Nevertheless, the relatively slow pace of vaccination in Tanzania reflect two separate legacies of President Magufuli’s idiosyncratic response to the Coronavirus pandemic, in addition to the late start.

First, in contrast to her neighbours, health authorities and service providers in Tanzania had not been making preparations for a nationwide vaccine rollout. Nor had they shifted to pandemic-footing more generally – with no systematic monitoring of case numbers, for example, or efforts to raise public awareness of the virus. Indeed, under President Magufuli, there were concerted efforts to downplay the pandemic’s seriousness.

Second, many Tanzanian citizens who a few months earlier had heard their much-loved President tell them that the vaccines were ineffective and dangerous, are now reluctant to put their trust in those very same vaccines. A recent survey of public opinion by Twaweza , a civil society organisation working in Tanzania, Kenya and Uganda, found that just half of Tanzanian citizens (54%) would be willing to get vaccinated against Covid-19, compared to 76% in Kenya and 85% in Uganda.

fig 3 (Source: Sauti za Wananchi, Twaweza). Disclosure: the author of this article works for Twaweza

Overcoming such resistance will not be straightforward.

Malaria vaccine approved for widespread use
The World Health Organization in October endorsed the first vaccine against Malaria, a disease that kills more than 400,000 people a year, mostly African children. The decision followed a review of data from trials of the vaccine developed by GSK, conducted since 2019 in Ghana, Kenya and Malawi in which more than two million doses were given of the vaccine.

After reviewing the evidence, the WHO said it was “recommending the broad use of the world’s first malaria vaccine”, the agency’s director general Tedros Adhanom Ghebreyesus said. The WHO said it was recommending children in sub-Saharan Africa get four doses up to the age of two.

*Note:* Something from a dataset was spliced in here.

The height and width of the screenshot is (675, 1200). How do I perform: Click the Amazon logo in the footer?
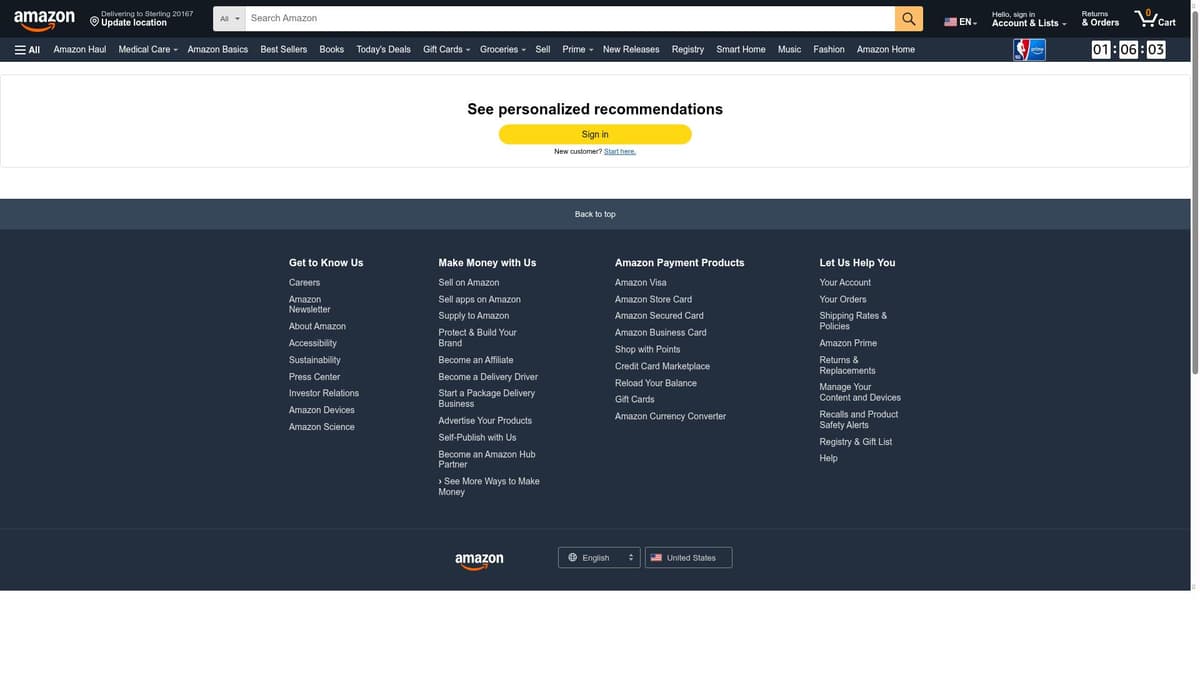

Findings from the vaccine trials showed it “significantly reduces severe malaria which is the deadly form by 30 percent,” said Kate O’Brien, Director of WHO’s Department of Immunization, Vaccines and Biologicals. The vaccine is “feasible to deliver”, she added and “it’s also reaching the unreached… Two thirds of children who don’t sleep under a bed net in those countries are now benefiting from the vaccine.”

Many vaccines exist against viruses and bacteria but this was the first time that the WHO recommended for broad use a vaccine against a human parasite.

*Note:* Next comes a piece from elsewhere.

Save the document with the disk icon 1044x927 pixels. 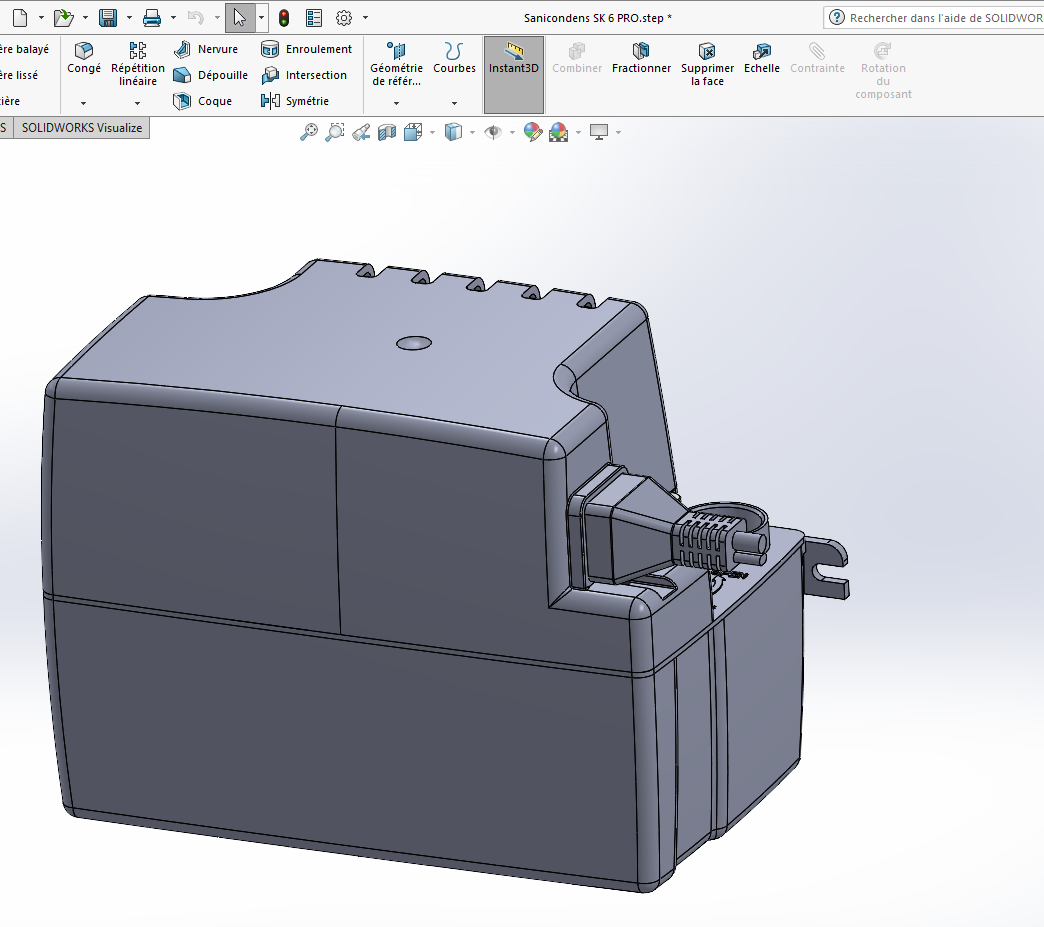coord(108,18)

“From a scientific perspective this is a massive breakthrough,” said Pedro Alonso, Director of the WHO Global Malaria Programme.

The estimated cost of malaria in sub-Saharan Africa is over 12 billion dollars a year, Alonso said at a news conference following the announcement. The GAVI vaccine alliance said they will consider whether and how to finance a new malaria vaccination programme for countries in sub-Saharan Africa.

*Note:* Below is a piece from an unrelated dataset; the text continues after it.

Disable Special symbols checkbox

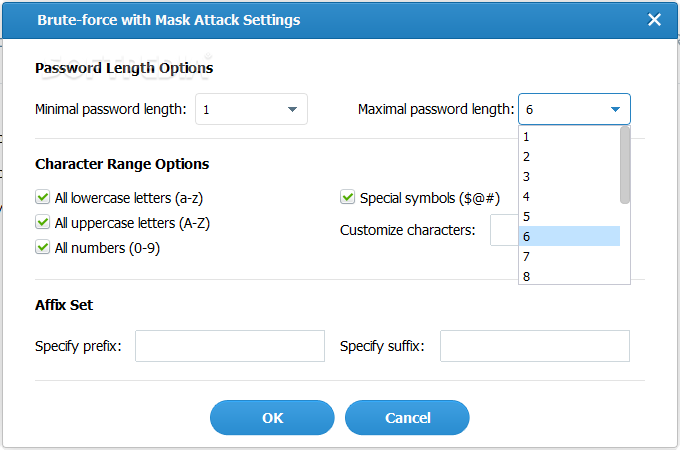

The WHO also hopes this latest recommendation will encourage scientists to develop more malaria vaccines.

Separately, the fight against malaria earlier in 2021 received a major boost when researchers from Britain’s Oxford University announced that their Matrix-M vaccine candidate had become the first to surpass the WHO’s threshold of 75-percent efficacy. Germany’s BioNTech, which developed a coronavirus vaccine with US giant Pfizer, also said it aimed to start trials for a malaria vaccine next year using the same breakthrough mRNA technology.

The Oxford team launched a phase-3 trial in summer 2021, enrolling 4,800 children in Burkina Faso, Mali, Kenya and Tanzania. If all goes as hoped, results could be submitted to regulators in late 2022.

Adrian Hill, Director of the Jenner Institute at the University of Oxford said that “in Africa, malaria has probably caused four times as many deaths as COVID-19 over the past year”.